Key takeaways from concall: GRMs break-up and refinery plans
The inventory gain for Q3FY12 was INR1.48bn (USD1.48/bbl),
while the exchange related losses net of crude (INR2.23bn) and
product gains (INR0.20bn) were INR2.03bn (USD2.04/bbl). With
the reported GRMs of USD3.36/bbl, our analysis suggests that the
operational margin was ~USD3.9/bbl. We expect better Q4FY12
GRMs, as well as FY13 due to recovery in spreads of light products.
CPCL achieved ~70% of distillate yield in Q3FY12 (22% light and
47.9% middle distillates) while the fuel and loss was higher 9.8%
due to additional fuel consumption for secondary units. Post the
residue upgradation project in FY13, CPCL expects the distillate
yield to reach 85-90%. Also, CPCL would be taking a 2-month
shutdown in Jun/Jul 2012, post which another 0.6MMT of
capacity will be blended in through debottlenecking.

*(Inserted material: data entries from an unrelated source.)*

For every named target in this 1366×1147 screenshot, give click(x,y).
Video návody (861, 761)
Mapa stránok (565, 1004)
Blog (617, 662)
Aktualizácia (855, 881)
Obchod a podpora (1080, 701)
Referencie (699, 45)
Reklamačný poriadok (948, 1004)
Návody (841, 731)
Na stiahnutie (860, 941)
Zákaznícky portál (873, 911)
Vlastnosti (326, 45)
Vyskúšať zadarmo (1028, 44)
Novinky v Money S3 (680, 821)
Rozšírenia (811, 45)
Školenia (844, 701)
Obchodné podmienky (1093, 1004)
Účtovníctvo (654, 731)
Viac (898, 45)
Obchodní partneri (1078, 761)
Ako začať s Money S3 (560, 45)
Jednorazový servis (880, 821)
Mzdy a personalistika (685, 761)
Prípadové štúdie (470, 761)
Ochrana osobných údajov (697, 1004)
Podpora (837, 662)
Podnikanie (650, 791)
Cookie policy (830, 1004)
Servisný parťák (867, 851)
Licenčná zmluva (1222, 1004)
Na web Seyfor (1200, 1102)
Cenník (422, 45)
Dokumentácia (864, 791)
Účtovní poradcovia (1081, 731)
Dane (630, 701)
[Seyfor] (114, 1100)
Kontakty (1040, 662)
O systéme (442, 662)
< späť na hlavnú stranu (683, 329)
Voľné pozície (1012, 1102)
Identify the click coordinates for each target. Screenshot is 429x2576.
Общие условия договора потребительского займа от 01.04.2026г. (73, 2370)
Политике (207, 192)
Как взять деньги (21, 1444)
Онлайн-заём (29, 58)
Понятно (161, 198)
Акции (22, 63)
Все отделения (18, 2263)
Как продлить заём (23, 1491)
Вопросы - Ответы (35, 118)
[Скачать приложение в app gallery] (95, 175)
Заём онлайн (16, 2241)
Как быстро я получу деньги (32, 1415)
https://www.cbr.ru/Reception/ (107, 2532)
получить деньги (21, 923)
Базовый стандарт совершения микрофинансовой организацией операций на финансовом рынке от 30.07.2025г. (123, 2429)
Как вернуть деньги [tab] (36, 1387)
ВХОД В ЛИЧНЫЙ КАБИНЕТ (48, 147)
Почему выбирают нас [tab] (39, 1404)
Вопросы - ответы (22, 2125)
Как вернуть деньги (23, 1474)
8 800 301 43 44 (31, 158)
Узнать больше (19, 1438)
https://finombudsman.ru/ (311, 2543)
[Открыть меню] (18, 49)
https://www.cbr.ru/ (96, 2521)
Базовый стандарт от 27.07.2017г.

Capex for FY12 so far stands at INR3.2bn, and it should be INR5bn
for FY12 and around INR8bn for FY13.
Still some pain left, but bottom getting closer; Upgrade to Reduce
We upgrade CPCL to Reduce from Sell as we see the stock bottoming
out after declining 14% and under-performing the Sensex by 23%
since our downgrade in Oct’11. We see operational concerns hurting
earnings for another 2-3 quarters, which should keep CPCL under
pressure. In the near term, we would turn positive only if CPCL corrects
another 10-12% from the current levels. CPCL trades at 6x EV/EBITDA
on FY14 estimates, a slightly rich multiple for a simple refiner. We value
CPCL at 5.5x EV/EBITDA, revising our TP to INR160/sh.